Restoring natural springs and improving water quality are considered the best long-term alternatives, but both are expensive and will take years to implement.
Summer Range vs. Winter Range
The contrast between where manatees spend summer and winter is striking. During warm months, manatees roam widely. Their range can extend west to Texas and north as far as Delaware Bay, sometimes even beyond. They follow coastlines, entering rivers, estuaries, and bays to feed on seagrass and other vegetation.
As fall arrives and water cools, that range contracts dramatically. Manatees funnel back into peninsular Florida, concentrating at known warm-water sites. The southern third of the Florida peninsula, including Broward, Miami-Dade, and Monroe Counties, stays warm enough that manatees there face relatively little cold stress risk. That region accounted for just 3.4% of all confirmed cold stress deaths in one long-term study. The real danger zone is central and northern Florida, where winter temperatures fluctuate and manatees depend on specific refuges to survive cold snaps.
How They Spend the Winter Months
Manatees don’t simply park at a warm spring and stay put for five months. They make regular foraging trips away from their refuges, sometimes traveling considerable distances to reach seagrass beds or other food sources, then returning to warm water when they need to reheat. Researchers tracking manatee movements in winter have recorded many sightings at unnamed sites away from known refuges, most of which involve animals on these feeding excursions.

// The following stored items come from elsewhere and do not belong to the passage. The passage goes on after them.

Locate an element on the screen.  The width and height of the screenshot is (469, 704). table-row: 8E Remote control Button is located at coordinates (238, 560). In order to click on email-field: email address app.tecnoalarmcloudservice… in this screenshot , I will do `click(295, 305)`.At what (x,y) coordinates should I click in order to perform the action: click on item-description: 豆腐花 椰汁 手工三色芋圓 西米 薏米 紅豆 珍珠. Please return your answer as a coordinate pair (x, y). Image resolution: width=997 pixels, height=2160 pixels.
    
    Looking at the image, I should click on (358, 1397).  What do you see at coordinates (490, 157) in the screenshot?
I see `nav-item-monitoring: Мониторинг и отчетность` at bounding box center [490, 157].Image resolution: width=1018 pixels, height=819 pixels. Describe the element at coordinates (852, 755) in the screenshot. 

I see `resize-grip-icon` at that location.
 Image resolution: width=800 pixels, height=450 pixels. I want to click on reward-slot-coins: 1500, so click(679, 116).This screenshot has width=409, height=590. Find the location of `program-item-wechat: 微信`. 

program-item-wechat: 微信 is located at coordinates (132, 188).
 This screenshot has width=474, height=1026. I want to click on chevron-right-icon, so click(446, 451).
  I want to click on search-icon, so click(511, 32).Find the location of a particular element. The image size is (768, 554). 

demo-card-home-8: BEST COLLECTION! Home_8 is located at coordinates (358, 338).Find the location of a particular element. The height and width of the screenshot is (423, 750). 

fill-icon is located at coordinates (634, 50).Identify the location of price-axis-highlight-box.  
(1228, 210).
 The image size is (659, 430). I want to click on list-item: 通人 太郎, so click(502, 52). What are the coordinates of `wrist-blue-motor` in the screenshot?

At the refuges themselves, manatees crowd together in large groups. Blue Spring can host hundreds of animals in a relatively small spring run. This concentration is driven by necessity rather than social preference. The warm water plumes from springs and power plants cover limited areas, so manatees have no choice but to share tight quarters.
Winter Protection Rules
Federal regulations establish specific protections around manatee wintering sites. From November 15 through March 31 each year, all waterborne activities, including swimming, diving, and boat traffic, are prohibited in designated manatee sanctuaries. In other protected areas like Tampa Electric’s Big Bend Manatee Refuge and the Port Sutton Manatee Refuge, watercraft must operate at idle speed during the same period.
Kings Bay in Crystal River has particularly detailed restrictions. When the winter rules are in effect, all waterborne activities are banned within specified distances from existing manatee sanctuaries in the area. November is designated Manatee Awareness Month in Florida, partly because it coincides with the start of the seasonal migration and the increased risk of boat strikes as manatees move through busy waterways to reach their winter destinations.